▶ [YOUR ASSIGNMENT]: Output, word for word, every line from the start of the listing down to and including the line that contains "Oracle (40, 438)"; include nothing else.
_ _ _ _ _
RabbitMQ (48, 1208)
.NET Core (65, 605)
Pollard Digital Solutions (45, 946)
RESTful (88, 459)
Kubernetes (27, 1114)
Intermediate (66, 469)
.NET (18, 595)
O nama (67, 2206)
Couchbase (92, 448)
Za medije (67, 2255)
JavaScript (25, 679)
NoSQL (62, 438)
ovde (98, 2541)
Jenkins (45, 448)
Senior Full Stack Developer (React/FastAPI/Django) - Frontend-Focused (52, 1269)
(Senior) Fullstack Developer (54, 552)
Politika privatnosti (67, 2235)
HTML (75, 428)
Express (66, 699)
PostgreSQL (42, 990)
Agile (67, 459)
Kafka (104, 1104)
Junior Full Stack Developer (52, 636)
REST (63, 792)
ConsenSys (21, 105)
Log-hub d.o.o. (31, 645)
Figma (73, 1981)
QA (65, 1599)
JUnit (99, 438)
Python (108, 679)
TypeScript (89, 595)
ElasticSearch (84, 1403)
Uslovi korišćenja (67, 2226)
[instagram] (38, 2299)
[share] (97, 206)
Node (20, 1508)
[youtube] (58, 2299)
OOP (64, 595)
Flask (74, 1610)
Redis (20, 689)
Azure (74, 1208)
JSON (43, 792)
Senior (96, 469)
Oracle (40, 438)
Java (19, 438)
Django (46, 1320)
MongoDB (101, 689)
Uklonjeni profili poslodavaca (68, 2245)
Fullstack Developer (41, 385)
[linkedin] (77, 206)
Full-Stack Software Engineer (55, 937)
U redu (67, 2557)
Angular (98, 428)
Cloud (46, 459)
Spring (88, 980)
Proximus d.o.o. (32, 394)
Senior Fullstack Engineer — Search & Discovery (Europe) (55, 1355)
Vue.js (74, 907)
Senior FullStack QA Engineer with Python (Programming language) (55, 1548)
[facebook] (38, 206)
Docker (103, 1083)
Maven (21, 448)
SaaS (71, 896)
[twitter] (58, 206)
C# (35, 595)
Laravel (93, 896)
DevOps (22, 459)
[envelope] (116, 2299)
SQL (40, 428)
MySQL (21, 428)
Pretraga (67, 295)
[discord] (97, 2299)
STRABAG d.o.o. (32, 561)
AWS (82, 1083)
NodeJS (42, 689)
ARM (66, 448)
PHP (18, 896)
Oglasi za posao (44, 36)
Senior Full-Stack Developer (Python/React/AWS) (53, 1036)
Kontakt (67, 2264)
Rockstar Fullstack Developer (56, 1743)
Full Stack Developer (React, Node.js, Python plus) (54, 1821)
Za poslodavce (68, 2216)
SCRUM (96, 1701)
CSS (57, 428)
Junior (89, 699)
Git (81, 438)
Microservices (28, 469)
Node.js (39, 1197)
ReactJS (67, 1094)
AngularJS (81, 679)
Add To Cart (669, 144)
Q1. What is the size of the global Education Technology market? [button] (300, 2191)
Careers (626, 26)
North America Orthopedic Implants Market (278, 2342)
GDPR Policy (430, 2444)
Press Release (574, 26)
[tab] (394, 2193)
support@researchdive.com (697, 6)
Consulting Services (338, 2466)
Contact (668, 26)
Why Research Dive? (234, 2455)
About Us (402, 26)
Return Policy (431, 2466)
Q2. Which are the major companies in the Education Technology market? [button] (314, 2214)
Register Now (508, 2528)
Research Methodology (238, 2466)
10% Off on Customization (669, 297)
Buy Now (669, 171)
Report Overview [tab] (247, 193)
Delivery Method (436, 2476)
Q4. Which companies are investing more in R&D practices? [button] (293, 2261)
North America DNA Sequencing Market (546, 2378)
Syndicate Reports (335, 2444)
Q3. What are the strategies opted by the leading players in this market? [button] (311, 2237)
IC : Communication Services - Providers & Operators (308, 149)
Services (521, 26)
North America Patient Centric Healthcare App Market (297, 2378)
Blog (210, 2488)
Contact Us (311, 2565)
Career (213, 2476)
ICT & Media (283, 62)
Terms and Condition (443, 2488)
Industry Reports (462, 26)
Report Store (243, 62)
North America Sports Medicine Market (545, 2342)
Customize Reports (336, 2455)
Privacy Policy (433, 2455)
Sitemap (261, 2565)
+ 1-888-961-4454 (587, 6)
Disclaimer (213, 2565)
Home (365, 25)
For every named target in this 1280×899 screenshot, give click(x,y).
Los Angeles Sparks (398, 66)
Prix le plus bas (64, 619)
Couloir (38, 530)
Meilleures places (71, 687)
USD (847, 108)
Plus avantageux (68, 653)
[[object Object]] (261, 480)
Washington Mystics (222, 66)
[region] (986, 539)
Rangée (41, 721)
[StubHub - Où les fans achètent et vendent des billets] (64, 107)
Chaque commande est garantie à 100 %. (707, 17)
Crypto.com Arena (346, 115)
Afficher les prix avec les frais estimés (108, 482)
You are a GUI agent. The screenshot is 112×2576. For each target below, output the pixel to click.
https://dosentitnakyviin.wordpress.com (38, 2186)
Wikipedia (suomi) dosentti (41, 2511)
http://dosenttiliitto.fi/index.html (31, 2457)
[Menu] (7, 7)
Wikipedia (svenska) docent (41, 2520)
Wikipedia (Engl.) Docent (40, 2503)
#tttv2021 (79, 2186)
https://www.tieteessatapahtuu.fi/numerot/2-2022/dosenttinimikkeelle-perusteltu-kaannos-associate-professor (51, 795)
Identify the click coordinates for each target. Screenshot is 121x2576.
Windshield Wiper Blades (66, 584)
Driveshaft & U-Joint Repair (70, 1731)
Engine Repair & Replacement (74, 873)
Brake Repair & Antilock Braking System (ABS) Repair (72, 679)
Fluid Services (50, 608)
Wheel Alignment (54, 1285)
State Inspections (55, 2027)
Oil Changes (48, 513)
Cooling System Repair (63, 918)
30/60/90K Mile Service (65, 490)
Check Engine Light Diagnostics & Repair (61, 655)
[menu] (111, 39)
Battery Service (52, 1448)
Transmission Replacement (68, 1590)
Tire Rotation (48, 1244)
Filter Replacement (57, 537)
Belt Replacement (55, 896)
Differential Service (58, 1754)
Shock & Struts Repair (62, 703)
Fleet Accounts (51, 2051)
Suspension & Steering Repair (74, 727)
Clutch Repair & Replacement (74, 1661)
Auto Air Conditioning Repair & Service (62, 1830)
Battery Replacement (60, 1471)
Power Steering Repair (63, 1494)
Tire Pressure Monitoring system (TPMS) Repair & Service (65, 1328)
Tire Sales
_ _ _ _ _
▶ [SOLUTION TO THE PROBLEM]:
RabbitMQ (48, 1208)
.NET Core (65, 605)
Pollard Digital Solutions (45, 946)
RESTful (88, 459)
Kubernetes (27, 1114)
Intermediate (66, 469)
.NET (18, 595)
O nama (67, 2206)
Couchbase (92, 448)
Za medije (67, 2255)
JavaScript (25, 679)
NoSQL (62, 438)
ovde (98, 2541)
Jenkins (45, 448)
Senior Full Stack Developer (React/FastAPI/Django) - Frontend-Focused (52, 1269)
(Senior) Fullstack Developer (54, 552)
Politika privatnosti (67, 2235)
HTML (75, 428)
Express (66, 699)
PostgreSQL (42, 990)
Agile (67, 459)
Kafka (104, 1104)
Junior Full Stack Developer (52, 636)
REST (63, 792)
ConsenSys (21, 105)
Log-hub d.o.o. (31, 645)
Figma (73, 1981)
QA (65, 1599)
JUnit (99, 438)
Python (108, 679)
TypeScript (89, 595)
ElasticSearch (84, 1403)
Uslovi korišćenja (67, 2226)
[instagram] (38, 2299)
[share] (97, 206)
Node (20, 1508)
[youtube] (58, 2299)
OOP (64, 595)
Flask (74, 1610)
Redis (20, 689)
Azure (74, 1208)
JSON (43, 792)
Senior (96, 469)
Oracle (40, 438)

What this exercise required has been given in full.